Seeing the desk and computer further emphasizes why sizes like 5 x 7 and 8 x 10 aren’t ideal for most wall usage (other than in collections). However, it also shows that sizes like 24 x 24 and 16 x 20 aren’t too big for the wall.
While they are large enough to be eye-catching because the wall is so big, we could have gone even bigger.
The next time hang pictures on your walls, consider choosing larger photos.
If you don’t have a large photo, or the resolution is too low to print a large photo you can use a large frame with a small matte cut out.
Since many of the pictures of my kids are older (and lower resolution) this is a simple solution.
The impact that large pictures will have in decorating your home will make a huge difference!
Need help getting photos of your kids? Here’s five simple tips to capture amazing photos of your kids.
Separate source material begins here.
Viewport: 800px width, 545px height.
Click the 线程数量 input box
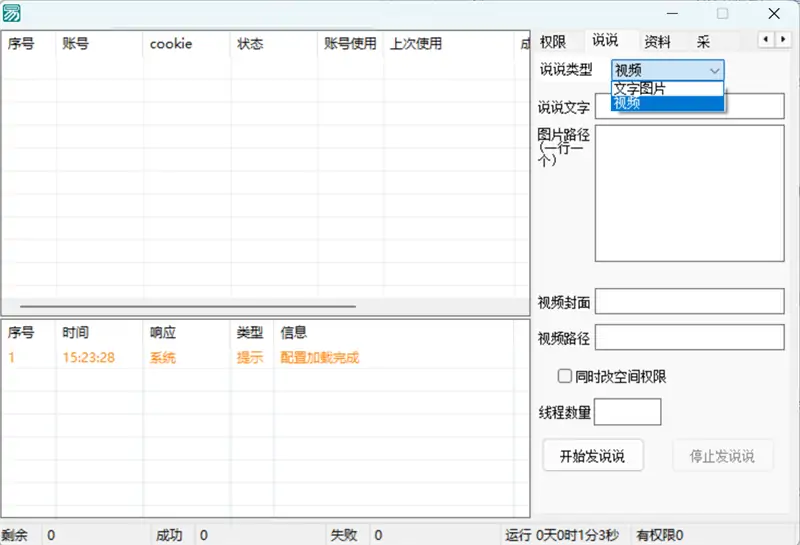pos(628,412)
Tools Needed to Hang Pictures on Walls
I don’t love hanging pictures on walls. In fact I try to use bookcases, built-ins, and shelves to display photos if I can. (You can see my hack for no nail picture hanging here).
With every DIY project, it’s important you have the right tools. Here are the tools I use when hanging pictures in my home.
Level: Do not hang pictures without it! I actually own several levels, but I like the magnetic one because it will attach to metal frames while hanging.
Yard Stick : I prefer a yardstick to measuring tape because it doesn’t flop around. If you want to hang a series of pictures in a straight line a yard stick and level are required.
Nails, Picture Hangers, Screws, etc: I don’t like putting large holes in my walls, so I try to use the smallest nail or screw possible. What I like about canvas prints is that you can hang them with small nails.
If you are hanging large heavy pictures, I recommend screwing into a stud or using an anchor.
Drill: While you don’t have to use a drill, if you are hanging heavier pictures it makes things significantly easier.
Stud Finder: Also not a necessity, but it makes finding studs easier. If you don’t have one, you can tap on the wall until you hear the sound change. I hammer in a tiny nail to see if I have hit a stud. I did this for years until I splurged and bought a $20 stud finder.
Butcher Paper: This is a necessity if you have never created a gallery wall. Use the butcher paper to create “frames” then tape them to the wall. You can easily move pictures around and create the gallery wall you want before you put any holes in the wall.
No nail picture hanging method
Having lived in base housing and numerous rentals I never liked hanging pictures and leaving little (and sometimes) big holes in the wall. As a kid I remember taping posters to my bedroom wall much to my parent’s dismay.
If you don’t want holes in your walls, Velcro removable adhesive picture hangers don’t leave nail holes or damage walls! They are easy to use and it only takes a minute to hang your pictures!
For lightweight pictures and posters this is a great alternative to hammer and nails! Everyone living in base housing or rentals can breath easy about getting your deposit back or passing move out inspection. These adhesive picture hangers don’t damage your walls at all!
(Small gallery wall in my home – pictures hung with Velcro adhesive hangers)
Pictures on the walls make a house a home. They are an excellent way to transform a room and create a cozy atmosphere your family and friends will love.
Use a combination of family photos and art to create a unique and special walls in your home.